Pero desde hace algunos años, la crueldad infantil dejó de estar reservada a la ficción de El señor de las moscas. Los menores que ataron a un niño más pequeño a las vías del tren en Reino Unido, los tres adolescentes que quemaron a carcajada limpia a una persona sin hogar en Barcelona; las palizas y humillaciones de niños y niñas fuera de los colegios grabadas con los teléfonos celulares en todo el mundo; la proliferación en Internet de mensajes xenófobos y racistas, las matanzas escolares previamente anunciadas en Estados Unidos, Finlandia, Alemania; las agresiones no sólo ya a los profesores, sino incluso a los propios padres…

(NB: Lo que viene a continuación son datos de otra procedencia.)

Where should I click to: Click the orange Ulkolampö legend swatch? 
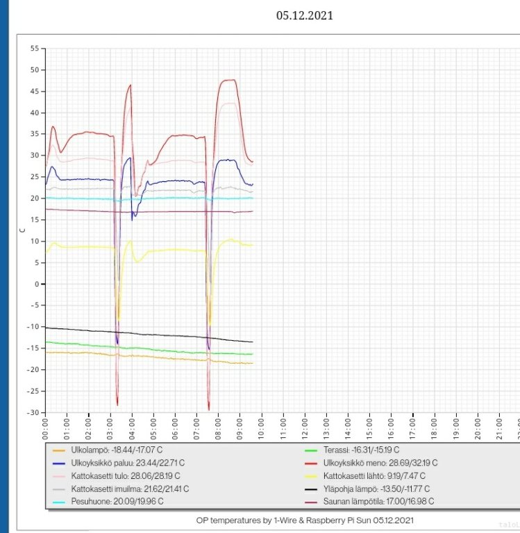click(60, 450)
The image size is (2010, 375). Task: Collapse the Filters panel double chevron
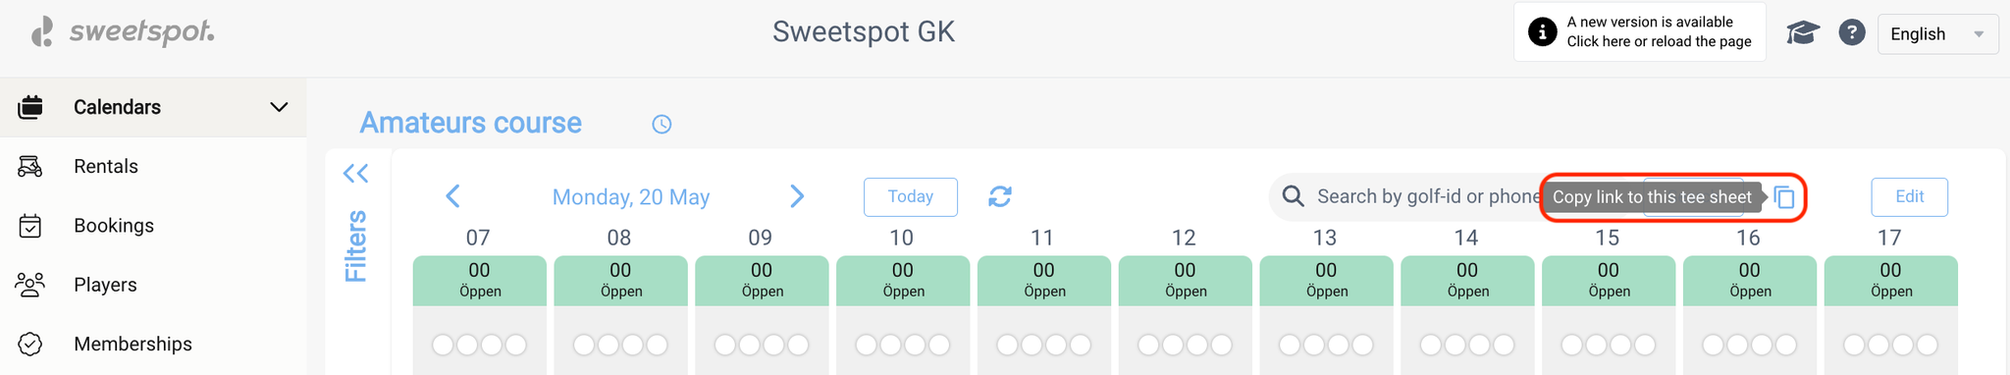pos(355,174)
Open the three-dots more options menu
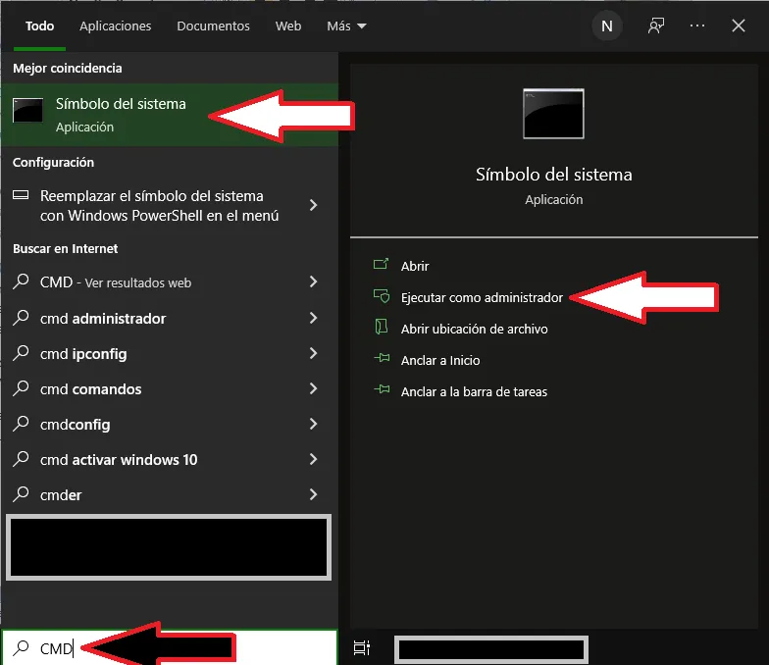 point(697,26)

Para muchos, se trata de una contradicción, pues esta generación cuenta, en los países ricos, con todas las comodidades posibles. Muchos padres se han desvivido para que sus hijos no sufran, para que tengan todo lo que ellos no pudieron tener. Algo que, planteado así, es infinito. Quizá de ahí vengan tantas exigencias en la ropa y en la comida, la irritabilidad y tan poca resistencia a la frustración de algunos menores.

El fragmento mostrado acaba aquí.